What you return must match, exactly, the lines running from the one containing "This screenshot has width=539, height=363." to the end of the data, both included, and must contain no pictures.

※

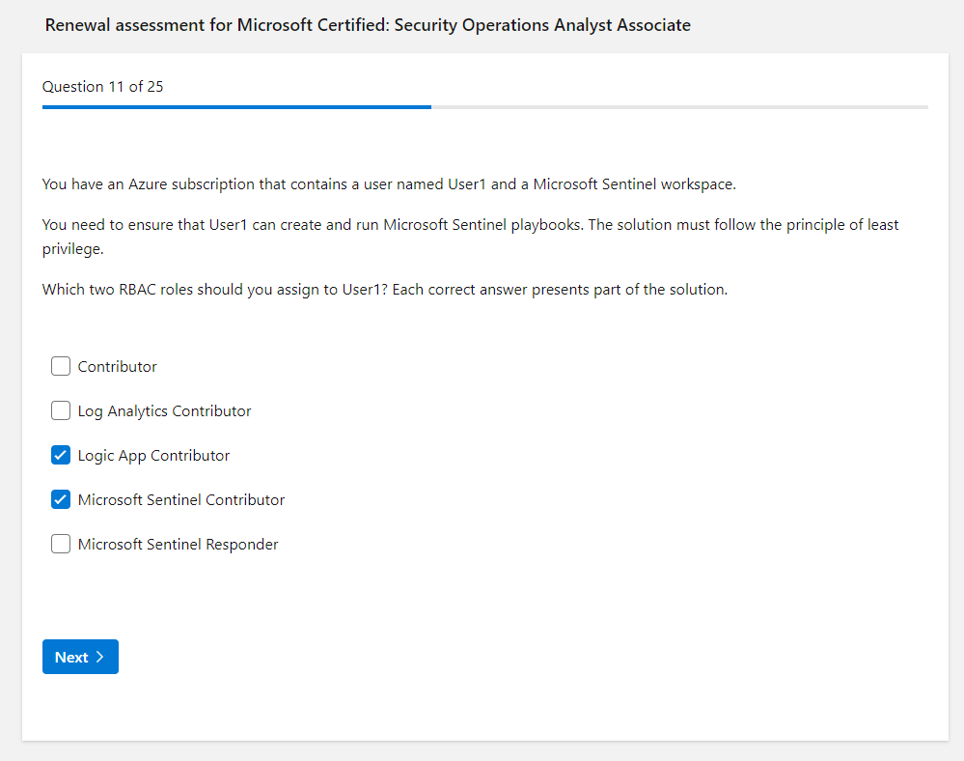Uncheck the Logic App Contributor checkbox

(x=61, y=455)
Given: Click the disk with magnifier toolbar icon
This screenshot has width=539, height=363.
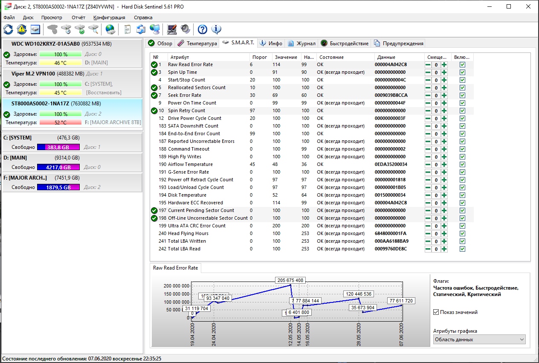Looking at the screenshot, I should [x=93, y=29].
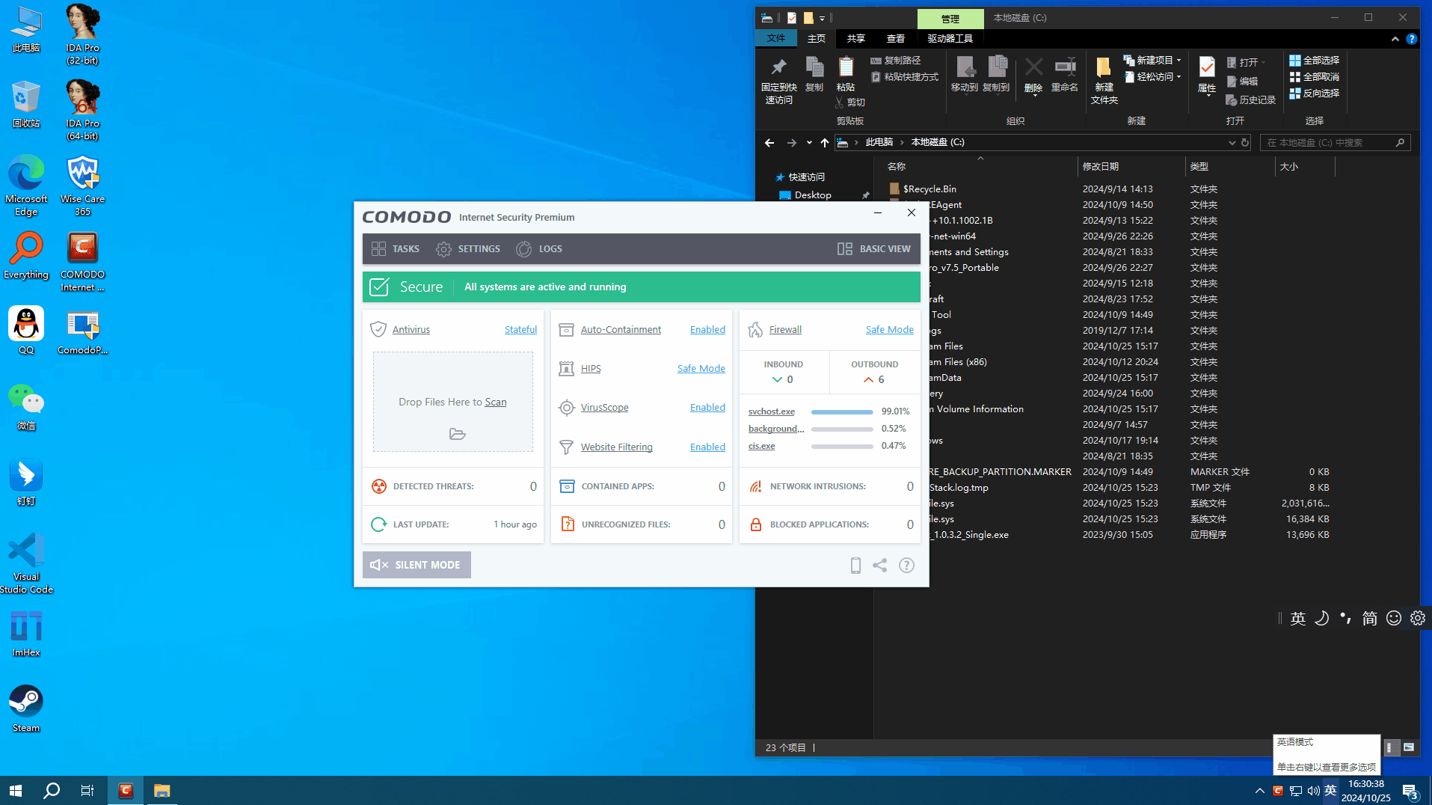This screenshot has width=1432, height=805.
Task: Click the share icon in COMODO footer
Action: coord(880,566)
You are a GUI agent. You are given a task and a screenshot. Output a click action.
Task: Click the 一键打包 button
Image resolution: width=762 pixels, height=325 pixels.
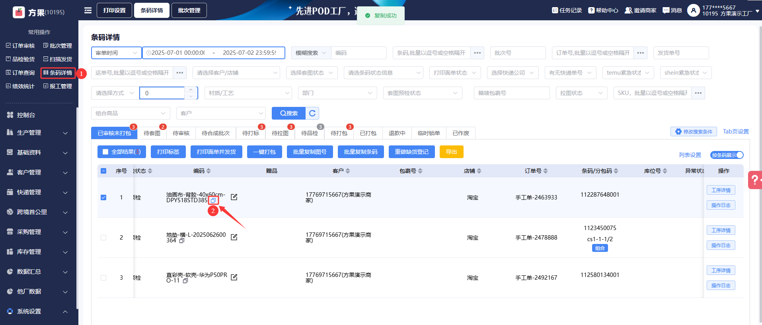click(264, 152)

※

## Task output
This screenshot has width=539, height=363.
Looking at the screenshot, I should [x=93, y=29].
This screenshot has width=1432, height=805.
Task: Click the share icon in COMODO footer
Action: coord(880,566)
You are a GUI agent. You are given a task and a screenshot. Output a click action.
Task: Click the 一键打包 button
Image resolution: width=762 pixels, height=325 pixels.
click(264, 152)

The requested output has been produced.